From mboxrd@z Thu Jan  1 00:00:00 1970
From: "lan,Tianyu" <tianyu.lan@intel.com>
Subject: Re: [PATCH] Battery: sysfs_remove_battery(): possible circular
 locking
Date: Fri, 05 Aug 2011 13:10:08 +0800
Message-ID: <1312521008.2096.173.camel@lantianyu-ws>
References: <20110805003322.GA8311@swordfish>
Mime-Version: 1.0
Content-Type: text/plain; charset="UTF-8"
Content-Transfer-Encoding: 7bit
Return-path: <linux-acpi-owner@vger.kernel.org>
Received: from mga03.intel.com ([143.182.124.21]:39667 "EHLO mga03.intel.com"

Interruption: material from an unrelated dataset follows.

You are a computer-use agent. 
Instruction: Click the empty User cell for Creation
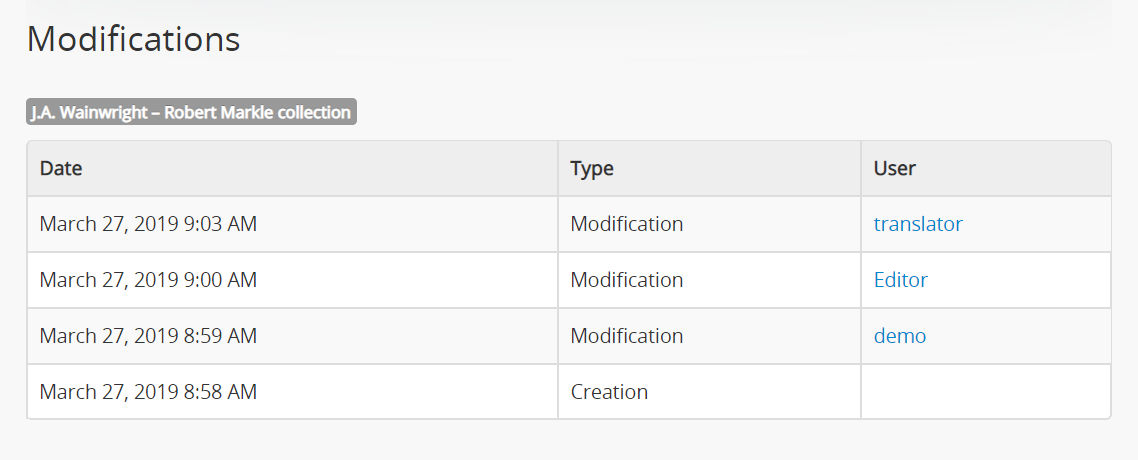click(985, 392)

	rhost-flags-OK-OK-OK-OK) by vger.kernel.org with ESMTP
	id S1751132Ab1HEFLw (ORCPT <rfc822;linux-acpi@vger.kernel.org>);
	Fri, 5 Aug 2011 01:11:52 -0400
In-Reply-To: <20110805003322.GA8311@swordfish>
Sender: linux-acpi-owner@vger.kernel.org
List-Id: linux-acpi@vger.kernel.org
To: Sergey Senozhatsky <sergey.senozhatsky@gmail.com>
Cc: Len Brown <lenb@kernel.org>, "linux-acpi@vger.kernel.org" <linux-acpi@vger.kernel.org>, "linux-kernel@vger.kernel.org" <linux-kernel@vger.kernel.org>

I think changing  'the marker' to 'battery->bat.name' will introduce
problem.
In the sysfs_add_battery(), when the 'battery->bat.name' is assigned,
the power_supply_register() and device_create_file() have not been
invoked. In this time, maybe sysfs_remove_battery() will be invoked and
cause device_remove_file() and power_supply_unregister() invoked without
device file created and power supply registered.

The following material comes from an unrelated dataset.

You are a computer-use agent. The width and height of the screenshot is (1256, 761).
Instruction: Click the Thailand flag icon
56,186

sysfs_remove_battery()  will be invoked in the battery_notify(),
acpi_battery_refresh() and sysfs_remove_battery() which causes the
situation. This is also the cause  of bug 35642.

> I've changed `the marker' from `battery->bat.dev' to `battery->bat.name', so 
> the basic idea should remain the same, now we just can release battery->lock 
> more quicker, before device_remove_file() call.
> 
> Signed-off-by: Sergey Senozhatsky <sergey.senozhatsky@gmail.com>
> 
> ---
> 
>  drivers/acpi/battery.c |    6 ++++--
>  1 files changed, 4 insertions(+), 2 deletions(-)
> 
> diff --git a/drivers/acpi/battery.c b/drivers/acpi/battery.c
> index 87c0a8d..398cbfb 100644
> --- a/drivers/acpi/battery.c
> +++ b/drivers/acpi/battery.c
> @@ -574,15 +574,17 @@ static int sysfs_add_battery(struct acpi_battery *battery)
>  static void sysfs_remove_battery(struct acpi_battery *battery)
>  {
>  	mutex_lock(&battery->lock);
> -	if (!battery->bat.dev) {
> +	if (!battery->bat.name) {
>  		mutex_unlock(&battery->lock);
>  		return;
>  	}
>  
> +	battery->bat.name = NULL;
> +	mutex_unlock(&battery->lock);
> +
>  	device_remove_file(battery->bat.dev, &alarm_attr);
>  	power_supply_unregister(&battery->bat);
>  	battery->bat.dev = NULL;
> -	mutex_unlock(&battery->lock);
>  }
>  
>  /*
>